Les lotus comme les nymphéas agrémentent les bassins tandis que des milliers d’érables, de frênes, de mélèzes, d’arbustes divers et de plantes vivaces colonisent l’ensemble du jardin. Dessiné par l’un des grands maîtres chinois de l’architecture, monsieur Le Wei Zhong, le jardin chinois a été supervisé par le directeur des parcs de Shanghai, monsieur Hu Yun Hua assisté par le directeur des travaux, monsieur Shi Mei Gang.

Du côté montréalais, les crédits reviennent [outre au directeur du Jardin botanique], à madame Wendy Graham, architecte du paysage et à Émile Jacqmain, responsable des travaux horticoles. L’on doit aussi souligner le rôle important assumé par monsieur Wen Qi - intermédiaire entre les deux parties - autant lors de la préparation que lors de la construction du jardin chinois.
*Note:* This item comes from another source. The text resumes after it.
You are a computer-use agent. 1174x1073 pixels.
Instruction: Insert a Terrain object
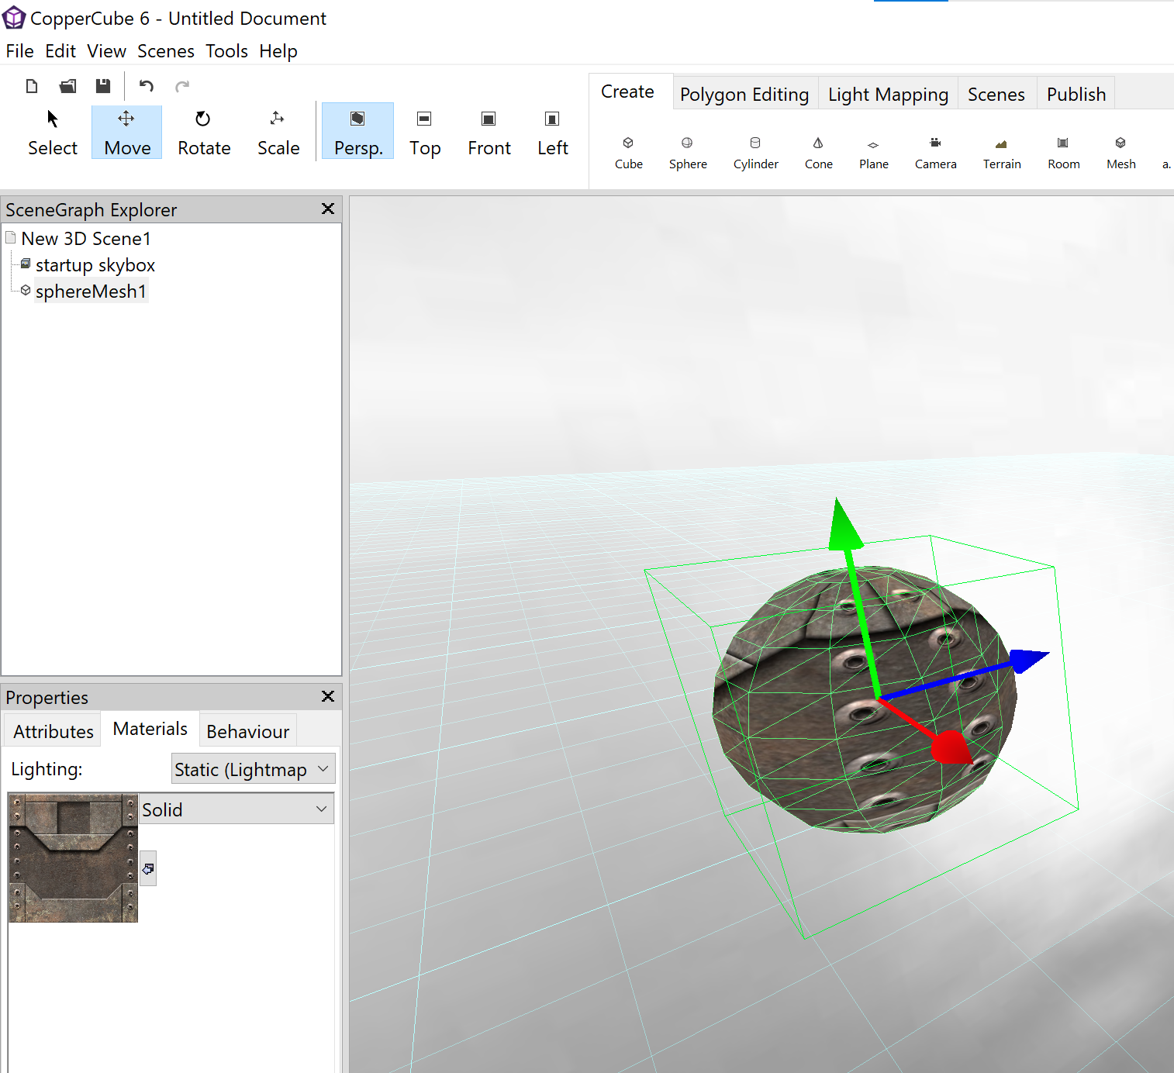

Enfin, soulignons que le jardin chinois a été réalisé grâce au support du maire Zhu Rongji et futur premier ministre de Chine pour la ville de Shanghai alors Jean Doré était maire de Montréal. »



  • L'histoire du jardin en Chine est plus que millénaire. C’est est tout à la fois un lieu de vie et de divertissement dans lequel on se plaît à flâner et un lieu magique, un cosmos miniature dans lequel on cherche à recréer l'image d'une nature idéale. Il se présente donc comme un compromis constant entre les dimensions esthétiques et symboliques. L'art du jardin appartient au même titre que la calligraphie ou la poésie aux arts sacrés chinois.